Members of Black Country Hippodrome Limited - the company formed to take on the lease from the council - and their supporters converged on the theatre this morning to make their views heard before the buildings fate is scrutinised this evening.

Dudley Council claim the group have made ‘no viable progress’ in their efforts to save the site, despite five milestones being agreed when the keys were handed over. However director of the company, Paul Collins, told Black Country Radio that the team behind the campaign dispute the councils claims, saying they have met a number of those milestones with the remainder now being impossible to meet after they were denied access to the building.

The Health and Safety executive has ruled that nobody can access the Hippodrome until asbestos has been removed and the site made safe; a costly process that would require Black Country Hippodrome Limited to raise funds from external sources. Mr Collins said:

“We’re stuck in a vicious circle. We can’t move forward without funding, but to apply for serious grants we need a guarantee of a lease thats longer than the current five years. No funding body will consider your application based on that length of time and for the council to revoke our lease because of that would be wholly unfair.

“We’re aware that discussions have been taking place with other potential buyers and that seems inappropriate when no firm decision on the site’s future has been made. Indeed, we currently have a number of years left on our existing agreement.”

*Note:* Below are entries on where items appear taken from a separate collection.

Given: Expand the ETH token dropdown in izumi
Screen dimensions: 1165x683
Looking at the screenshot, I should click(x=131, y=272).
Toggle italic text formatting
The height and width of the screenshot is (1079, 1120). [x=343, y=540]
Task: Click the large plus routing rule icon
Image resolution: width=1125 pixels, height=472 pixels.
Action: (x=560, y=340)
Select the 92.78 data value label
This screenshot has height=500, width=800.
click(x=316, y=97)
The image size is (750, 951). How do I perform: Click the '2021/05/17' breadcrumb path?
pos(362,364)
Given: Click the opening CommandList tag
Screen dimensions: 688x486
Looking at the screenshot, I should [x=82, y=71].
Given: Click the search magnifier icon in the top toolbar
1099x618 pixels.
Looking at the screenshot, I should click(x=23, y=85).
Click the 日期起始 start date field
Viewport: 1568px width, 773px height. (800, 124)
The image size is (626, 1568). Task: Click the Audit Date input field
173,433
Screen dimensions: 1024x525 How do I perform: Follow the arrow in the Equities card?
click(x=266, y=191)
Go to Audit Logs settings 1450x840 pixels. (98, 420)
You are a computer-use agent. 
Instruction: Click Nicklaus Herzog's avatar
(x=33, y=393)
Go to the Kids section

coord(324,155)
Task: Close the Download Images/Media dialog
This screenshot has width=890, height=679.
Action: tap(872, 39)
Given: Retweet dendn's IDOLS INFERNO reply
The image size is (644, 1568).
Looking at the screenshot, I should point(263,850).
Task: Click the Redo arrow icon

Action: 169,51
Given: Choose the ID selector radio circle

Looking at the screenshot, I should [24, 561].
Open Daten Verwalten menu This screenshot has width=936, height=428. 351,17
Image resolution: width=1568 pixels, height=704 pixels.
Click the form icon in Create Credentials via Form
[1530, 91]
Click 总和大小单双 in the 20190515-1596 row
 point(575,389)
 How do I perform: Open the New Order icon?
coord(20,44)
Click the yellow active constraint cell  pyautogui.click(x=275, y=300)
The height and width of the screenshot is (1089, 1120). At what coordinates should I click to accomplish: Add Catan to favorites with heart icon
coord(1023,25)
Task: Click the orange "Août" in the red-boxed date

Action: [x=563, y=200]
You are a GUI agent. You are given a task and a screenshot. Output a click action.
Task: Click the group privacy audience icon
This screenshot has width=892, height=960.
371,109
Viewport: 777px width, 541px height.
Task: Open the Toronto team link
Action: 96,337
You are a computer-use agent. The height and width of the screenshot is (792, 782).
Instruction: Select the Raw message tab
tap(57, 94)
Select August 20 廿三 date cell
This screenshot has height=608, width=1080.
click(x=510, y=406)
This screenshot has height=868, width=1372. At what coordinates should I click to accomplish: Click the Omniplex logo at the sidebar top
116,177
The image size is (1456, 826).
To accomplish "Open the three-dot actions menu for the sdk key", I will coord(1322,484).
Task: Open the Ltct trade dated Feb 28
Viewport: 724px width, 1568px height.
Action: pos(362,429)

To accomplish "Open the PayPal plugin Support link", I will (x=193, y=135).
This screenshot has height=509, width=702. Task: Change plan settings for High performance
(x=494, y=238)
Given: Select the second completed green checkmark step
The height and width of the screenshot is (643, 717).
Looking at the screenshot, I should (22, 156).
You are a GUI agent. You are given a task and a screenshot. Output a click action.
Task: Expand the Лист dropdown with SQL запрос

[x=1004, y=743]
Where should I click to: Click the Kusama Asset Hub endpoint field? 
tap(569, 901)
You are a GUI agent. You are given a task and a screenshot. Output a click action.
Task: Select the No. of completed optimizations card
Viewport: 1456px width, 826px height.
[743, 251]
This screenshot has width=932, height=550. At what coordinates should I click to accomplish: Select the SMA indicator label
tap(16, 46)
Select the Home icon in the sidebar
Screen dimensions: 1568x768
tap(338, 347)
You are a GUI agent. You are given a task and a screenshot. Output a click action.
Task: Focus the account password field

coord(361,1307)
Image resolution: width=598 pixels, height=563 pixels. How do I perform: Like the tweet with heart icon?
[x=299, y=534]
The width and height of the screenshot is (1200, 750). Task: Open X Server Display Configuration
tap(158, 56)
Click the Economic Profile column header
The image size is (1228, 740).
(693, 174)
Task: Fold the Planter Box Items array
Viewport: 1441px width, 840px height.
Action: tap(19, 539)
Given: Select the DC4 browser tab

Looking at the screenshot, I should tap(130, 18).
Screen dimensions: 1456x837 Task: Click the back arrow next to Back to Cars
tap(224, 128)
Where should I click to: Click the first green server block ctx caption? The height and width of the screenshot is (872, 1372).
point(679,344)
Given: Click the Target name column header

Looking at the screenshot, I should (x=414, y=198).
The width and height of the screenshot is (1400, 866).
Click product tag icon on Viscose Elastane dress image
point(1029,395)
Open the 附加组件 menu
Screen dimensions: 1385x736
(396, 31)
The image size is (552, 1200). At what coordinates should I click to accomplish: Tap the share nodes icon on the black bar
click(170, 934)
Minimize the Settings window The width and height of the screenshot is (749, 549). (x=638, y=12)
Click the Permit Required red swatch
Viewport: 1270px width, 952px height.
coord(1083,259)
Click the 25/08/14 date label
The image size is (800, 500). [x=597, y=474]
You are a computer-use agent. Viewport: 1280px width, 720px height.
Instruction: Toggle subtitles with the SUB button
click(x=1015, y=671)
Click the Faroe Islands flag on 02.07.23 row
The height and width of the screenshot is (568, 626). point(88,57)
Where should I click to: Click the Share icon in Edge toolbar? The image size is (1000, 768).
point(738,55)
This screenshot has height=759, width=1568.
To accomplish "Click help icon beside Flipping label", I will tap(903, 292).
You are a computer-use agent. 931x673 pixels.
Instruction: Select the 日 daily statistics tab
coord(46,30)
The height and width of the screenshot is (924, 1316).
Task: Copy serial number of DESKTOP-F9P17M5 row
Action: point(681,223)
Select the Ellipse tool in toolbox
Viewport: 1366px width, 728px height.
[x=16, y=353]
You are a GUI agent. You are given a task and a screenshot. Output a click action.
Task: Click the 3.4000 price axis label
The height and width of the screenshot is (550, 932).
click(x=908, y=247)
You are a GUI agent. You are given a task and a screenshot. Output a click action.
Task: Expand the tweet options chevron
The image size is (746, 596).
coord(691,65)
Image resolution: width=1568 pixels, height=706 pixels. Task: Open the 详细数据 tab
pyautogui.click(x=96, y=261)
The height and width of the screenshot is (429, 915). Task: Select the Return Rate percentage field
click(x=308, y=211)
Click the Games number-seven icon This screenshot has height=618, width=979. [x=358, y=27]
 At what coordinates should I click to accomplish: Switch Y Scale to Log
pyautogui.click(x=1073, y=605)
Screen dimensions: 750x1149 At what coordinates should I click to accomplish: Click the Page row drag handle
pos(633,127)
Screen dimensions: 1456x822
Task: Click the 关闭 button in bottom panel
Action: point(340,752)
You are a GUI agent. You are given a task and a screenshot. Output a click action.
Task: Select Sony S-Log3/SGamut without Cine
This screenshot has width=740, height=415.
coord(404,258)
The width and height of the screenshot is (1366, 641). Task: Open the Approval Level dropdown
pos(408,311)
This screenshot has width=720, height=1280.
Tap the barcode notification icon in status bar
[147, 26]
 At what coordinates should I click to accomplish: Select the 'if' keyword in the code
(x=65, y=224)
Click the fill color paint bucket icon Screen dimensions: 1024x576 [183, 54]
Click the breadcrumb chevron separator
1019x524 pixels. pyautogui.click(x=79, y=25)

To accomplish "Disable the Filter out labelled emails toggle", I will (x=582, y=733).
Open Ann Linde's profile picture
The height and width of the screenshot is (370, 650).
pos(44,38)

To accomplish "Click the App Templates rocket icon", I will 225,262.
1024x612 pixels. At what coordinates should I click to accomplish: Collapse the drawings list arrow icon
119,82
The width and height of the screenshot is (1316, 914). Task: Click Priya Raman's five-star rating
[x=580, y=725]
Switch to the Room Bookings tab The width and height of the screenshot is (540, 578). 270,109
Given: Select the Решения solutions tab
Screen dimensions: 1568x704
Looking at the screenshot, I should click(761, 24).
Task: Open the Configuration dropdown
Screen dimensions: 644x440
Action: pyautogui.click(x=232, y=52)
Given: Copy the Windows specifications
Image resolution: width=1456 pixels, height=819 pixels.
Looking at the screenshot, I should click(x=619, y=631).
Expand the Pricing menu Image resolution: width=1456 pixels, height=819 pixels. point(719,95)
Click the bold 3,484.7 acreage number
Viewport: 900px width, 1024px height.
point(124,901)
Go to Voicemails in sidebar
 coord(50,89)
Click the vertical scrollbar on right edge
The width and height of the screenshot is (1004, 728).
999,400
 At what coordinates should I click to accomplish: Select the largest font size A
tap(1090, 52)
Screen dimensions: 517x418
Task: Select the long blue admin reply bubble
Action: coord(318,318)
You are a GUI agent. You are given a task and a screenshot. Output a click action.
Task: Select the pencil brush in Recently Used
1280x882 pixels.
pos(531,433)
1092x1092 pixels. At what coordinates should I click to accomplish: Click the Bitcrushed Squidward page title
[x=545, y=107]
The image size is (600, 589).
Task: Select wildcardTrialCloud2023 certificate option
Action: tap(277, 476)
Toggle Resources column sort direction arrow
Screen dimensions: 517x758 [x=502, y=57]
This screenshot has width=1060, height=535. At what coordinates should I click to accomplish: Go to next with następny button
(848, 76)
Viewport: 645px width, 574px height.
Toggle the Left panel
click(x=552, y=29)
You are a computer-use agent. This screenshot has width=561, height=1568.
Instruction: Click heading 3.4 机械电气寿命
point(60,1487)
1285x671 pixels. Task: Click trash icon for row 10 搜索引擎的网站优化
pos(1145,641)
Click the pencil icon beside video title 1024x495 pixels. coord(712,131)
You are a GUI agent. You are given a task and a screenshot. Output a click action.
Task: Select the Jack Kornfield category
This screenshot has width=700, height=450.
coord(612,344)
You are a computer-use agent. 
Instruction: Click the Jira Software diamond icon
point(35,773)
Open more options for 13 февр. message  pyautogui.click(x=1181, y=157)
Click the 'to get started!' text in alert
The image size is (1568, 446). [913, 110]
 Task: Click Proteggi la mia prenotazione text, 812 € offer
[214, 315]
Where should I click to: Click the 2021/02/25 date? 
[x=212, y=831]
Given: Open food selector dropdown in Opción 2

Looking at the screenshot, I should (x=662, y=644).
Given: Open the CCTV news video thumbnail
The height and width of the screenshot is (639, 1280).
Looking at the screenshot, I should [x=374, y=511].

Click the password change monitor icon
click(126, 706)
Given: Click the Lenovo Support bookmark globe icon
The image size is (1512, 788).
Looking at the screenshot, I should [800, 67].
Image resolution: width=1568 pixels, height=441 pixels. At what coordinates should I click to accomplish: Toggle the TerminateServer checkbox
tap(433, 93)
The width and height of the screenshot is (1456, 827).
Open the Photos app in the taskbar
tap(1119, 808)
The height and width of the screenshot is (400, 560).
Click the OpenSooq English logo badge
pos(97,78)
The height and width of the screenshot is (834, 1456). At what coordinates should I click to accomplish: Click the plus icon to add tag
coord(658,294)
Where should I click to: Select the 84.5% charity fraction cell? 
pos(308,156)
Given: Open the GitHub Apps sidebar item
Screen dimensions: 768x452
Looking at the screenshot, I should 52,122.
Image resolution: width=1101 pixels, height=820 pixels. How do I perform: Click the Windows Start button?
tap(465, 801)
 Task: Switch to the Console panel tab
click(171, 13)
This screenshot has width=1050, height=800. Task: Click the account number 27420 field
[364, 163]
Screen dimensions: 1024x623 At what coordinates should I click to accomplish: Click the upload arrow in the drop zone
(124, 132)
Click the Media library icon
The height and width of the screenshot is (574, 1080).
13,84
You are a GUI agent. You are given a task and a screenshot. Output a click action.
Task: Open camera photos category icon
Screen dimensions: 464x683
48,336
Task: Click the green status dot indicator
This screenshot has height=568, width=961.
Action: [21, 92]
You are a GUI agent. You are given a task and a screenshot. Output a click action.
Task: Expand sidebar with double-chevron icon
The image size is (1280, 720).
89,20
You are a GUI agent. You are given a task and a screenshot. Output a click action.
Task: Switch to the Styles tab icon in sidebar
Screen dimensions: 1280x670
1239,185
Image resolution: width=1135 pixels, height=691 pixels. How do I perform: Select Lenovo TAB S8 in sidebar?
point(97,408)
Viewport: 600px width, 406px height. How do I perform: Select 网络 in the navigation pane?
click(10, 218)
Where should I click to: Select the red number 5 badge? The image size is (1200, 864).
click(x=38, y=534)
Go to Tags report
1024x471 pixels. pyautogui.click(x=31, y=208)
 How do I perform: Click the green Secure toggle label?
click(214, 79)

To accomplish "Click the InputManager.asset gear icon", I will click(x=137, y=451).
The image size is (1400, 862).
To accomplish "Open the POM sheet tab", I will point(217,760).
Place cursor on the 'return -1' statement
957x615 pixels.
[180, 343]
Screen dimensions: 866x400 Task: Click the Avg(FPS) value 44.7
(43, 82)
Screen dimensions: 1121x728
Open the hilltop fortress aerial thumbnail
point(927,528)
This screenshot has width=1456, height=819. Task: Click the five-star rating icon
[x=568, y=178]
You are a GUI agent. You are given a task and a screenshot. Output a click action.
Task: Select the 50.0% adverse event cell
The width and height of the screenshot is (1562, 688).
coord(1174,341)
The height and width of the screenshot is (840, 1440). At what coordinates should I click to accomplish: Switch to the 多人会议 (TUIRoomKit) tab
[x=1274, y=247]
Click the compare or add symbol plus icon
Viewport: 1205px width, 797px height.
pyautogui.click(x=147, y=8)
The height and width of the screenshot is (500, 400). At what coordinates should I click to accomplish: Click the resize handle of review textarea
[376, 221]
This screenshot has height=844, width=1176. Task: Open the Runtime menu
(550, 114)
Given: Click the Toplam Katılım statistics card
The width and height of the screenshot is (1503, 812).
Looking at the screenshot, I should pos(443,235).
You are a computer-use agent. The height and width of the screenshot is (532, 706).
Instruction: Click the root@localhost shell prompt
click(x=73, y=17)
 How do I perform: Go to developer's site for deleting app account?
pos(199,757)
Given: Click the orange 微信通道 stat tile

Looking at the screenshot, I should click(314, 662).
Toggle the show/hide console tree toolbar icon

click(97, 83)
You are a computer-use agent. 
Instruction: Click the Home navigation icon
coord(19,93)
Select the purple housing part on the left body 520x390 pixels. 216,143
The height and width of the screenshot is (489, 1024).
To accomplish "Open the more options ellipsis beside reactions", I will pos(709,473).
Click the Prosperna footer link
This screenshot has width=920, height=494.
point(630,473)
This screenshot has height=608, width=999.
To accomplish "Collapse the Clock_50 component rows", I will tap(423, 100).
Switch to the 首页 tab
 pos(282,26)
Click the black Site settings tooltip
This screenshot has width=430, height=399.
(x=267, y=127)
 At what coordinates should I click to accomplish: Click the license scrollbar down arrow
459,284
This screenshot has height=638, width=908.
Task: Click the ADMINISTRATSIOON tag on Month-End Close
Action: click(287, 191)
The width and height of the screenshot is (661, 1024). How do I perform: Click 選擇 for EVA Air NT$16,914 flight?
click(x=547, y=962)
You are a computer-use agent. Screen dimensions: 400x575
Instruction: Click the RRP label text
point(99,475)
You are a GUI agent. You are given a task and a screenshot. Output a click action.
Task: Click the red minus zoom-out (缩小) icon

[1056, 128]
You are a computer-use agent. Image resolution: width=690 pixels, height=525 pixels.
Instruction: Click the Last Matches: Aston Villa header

However, the report, which will go before the council’s cabinet at a meeting this evening, says a number of targets were agreed upon with a cut off date of August last year, as a condition of the lease. Bosses claim that four of those – completing and documenting a feasible funding strategy; providing that funding strategy to the landlord; carrying out a complete feasibility study on the project and starting to carry out building surveys and drawing up a proposed scheme – have not been achieved, despite the council granting the group an extra three months to show it could meet them. Councillor Patrick Harley, leader of the council, said:

“It is with regret and a heavy heart that we have to do this. We wanted [Black Country Hippodrome Ltd] to make it work. We have given the group every opportunity, including extra time, to prove it could get this off the ground - now we feel is the time to say enough is enough.

“Whilst some progress has been made in certain aspects, that progress has been slow. The council feels there is not enough clear evidence in place to give us a belief the group can deliver what it wants to deliver.

The decision on the buildings future will be made at a full cabinet meeting this evening.